● DIRECTIONS: Repeat the entries below exactly and in full.

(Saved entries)
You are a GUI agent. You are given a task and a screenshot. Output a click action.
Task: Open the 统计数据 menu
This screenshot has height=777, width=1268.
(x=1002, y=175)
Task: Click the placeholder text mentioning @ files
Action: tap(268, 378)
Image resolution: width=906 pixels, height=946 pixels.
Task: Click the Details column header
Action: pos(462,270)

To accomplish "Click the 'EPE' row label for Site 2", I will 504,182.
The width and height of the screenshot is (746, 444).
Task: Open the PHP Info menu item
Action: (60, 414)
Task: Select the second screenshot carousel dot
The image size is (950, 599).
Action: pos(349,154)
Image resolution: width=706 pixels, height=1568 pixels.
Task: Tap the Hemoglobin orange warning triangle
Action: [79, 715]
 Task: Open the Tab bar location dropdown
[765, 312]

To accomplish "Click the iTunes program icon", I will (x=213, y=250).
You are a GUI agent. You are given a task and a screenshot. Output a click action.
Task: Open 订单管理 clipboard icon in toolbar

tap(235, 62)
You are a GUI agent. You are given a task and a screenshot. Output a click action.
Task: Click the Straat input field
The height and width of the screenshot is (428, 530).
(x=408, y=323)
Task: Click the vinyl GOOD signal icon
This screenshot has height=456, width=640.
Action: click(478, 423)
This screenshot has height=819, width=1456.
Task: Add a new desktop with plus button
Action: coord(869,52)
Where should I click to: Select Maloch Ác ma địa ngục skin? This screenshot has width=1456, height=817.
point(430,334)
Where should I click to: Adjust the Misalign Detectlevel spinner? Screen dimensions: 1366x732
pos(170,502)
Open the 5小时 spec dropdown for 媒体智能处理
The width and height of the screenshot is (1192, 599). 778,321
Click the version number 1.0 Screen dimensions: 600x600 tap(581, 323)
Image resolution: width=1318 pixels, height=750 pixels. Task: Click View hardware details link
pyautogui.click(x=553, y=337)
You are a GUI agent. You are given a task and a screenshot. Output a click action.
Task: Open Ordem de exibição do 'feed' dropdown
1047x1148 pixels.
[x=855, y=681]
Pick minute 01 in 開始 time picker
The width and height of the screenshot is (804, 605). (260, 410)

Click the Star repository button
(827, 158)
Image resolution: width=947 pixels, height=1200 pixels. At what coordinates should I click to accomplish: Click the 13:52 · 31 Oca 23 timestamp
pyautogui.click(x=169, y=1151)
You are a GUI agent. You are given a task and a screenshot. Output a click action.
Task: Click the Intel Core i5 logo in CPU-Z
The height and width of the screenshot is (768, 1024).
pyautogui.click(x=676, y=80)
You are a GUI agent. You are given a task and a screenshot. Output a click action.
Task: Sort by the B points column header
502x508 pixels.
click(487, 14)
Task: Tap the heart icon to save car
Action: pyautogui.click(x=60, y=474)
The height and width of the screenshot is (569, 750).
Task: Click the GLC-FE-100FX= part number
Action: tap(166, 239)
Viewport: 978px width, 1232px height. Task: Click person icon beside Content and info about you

● RESULT OF THIS TASK:
You are a GUI agent. You are given a task and a screenshot. Output a click action.
Task: Open the 统计数据 menu
This screenshot has height=777, width=1268.
(x=1002, y=175)
Task: Click the placeholder text mentioning @ files
Action: tap(268, 378)
Image resolution: width=906 pixels, height=946 pixels.
Task: Click the Details column header
Action: pos(462,270)

To accomplish "Click the 'EPE' row label for Site 2", I will 504,182.
The width and height of the screenshot is (746, 444).
Task: Open the PHP Info menu item
Action: (60, 414)
Task: Select the second screenshot carousel dot
The image size is (950, 599).
Action: pos(349,154)
Image resolution: width=706 pixels, height=1568 pixels.
Task: Tap the Hemoglobin orange warning triangle
Action: [79, 715]
 Task: Open the Tab bar location dropdown
[765, 312]

To accomplish "Click the iTunes program icon", I will (x=213, y=250).
You are a GUI agent. You are given a task and a screenshot. Output a click action.
Task: Open 订单管理 clipboard icon in toolbar

tap(235, 62)
You are a GUI agent. You are given a task and a screenshot. Output a click action.
Task: Click the Straat input field
The height and width of the screenshot is (428, 530).
(x=408, y=323)
Task: Click the vinyl GOOD signal icon
This screenshot has height=456, width=640.
Action: click(478, 423)
This screenshot has height=819, width=1456.
Task: Add a new desktop with plus button
Action: coord(869,52)
Where should I click to: Select Maloch Ác ma địa ngục skin? This screenshot has width=1456, height=817.
point(430,334)
Where should I click to: Adjust the Misalign Detectlevel spinner? Screen dimensions: 1366x732
pos(170,502)
Open the 5小时 spec dropdown for 媒体智能处理
The width and height of the screenshot is (1192, 599). 778,321
Click the version number 1.0 Screen dimensions: 600x600 tap(581, 323)
Image resolution: width=1318 pixels, height=750 pixels. Task: Click View hardware details link
pyautogui.click(x=553, y=337)
You are a GUI agent. You are given a task and a screenshot. Output a click action.
Task: Open Ordem de exibição do 'feed' dropdown
1047x1148 pixels.
[x=855, y=681]
Pick minute 01 in 開始 time picker
The width and height of the screenshot is (804, 605). (260, 410)

Click the Star repository button
(827, 158)
Image resolution: width=947 pixels, height=1200 pixels. At what coordinates should I click to accomplish: Click the 13:52 · 31 Oca 23 timestamp
pyautogui.click(x=169, y=1151)
You are a GUI agent. You are given a task and a screenshot. Output a click action.
Task: Click the Intel Core i5 logo in CPU-Z
The height and width of the screenshot is (768, 1024).
pyautogui.click(x=676, y=80)
You are a GUI agent. You are given a task and a screenshot. Output a click action.
Task: Sort by the B points column header
502x508 pixels.
click(487, 14)
Task: Tap the heart icon to save car
Action: pyautogui.click(x=60, y=474)
The height and width of the screenshot is (569, 750).
Task: Click the GLC-FE-100FX= part number
Action: tap(166, 239)
Viewport: 978px width, 1232px height. Task: Click person icon beside Content and info about you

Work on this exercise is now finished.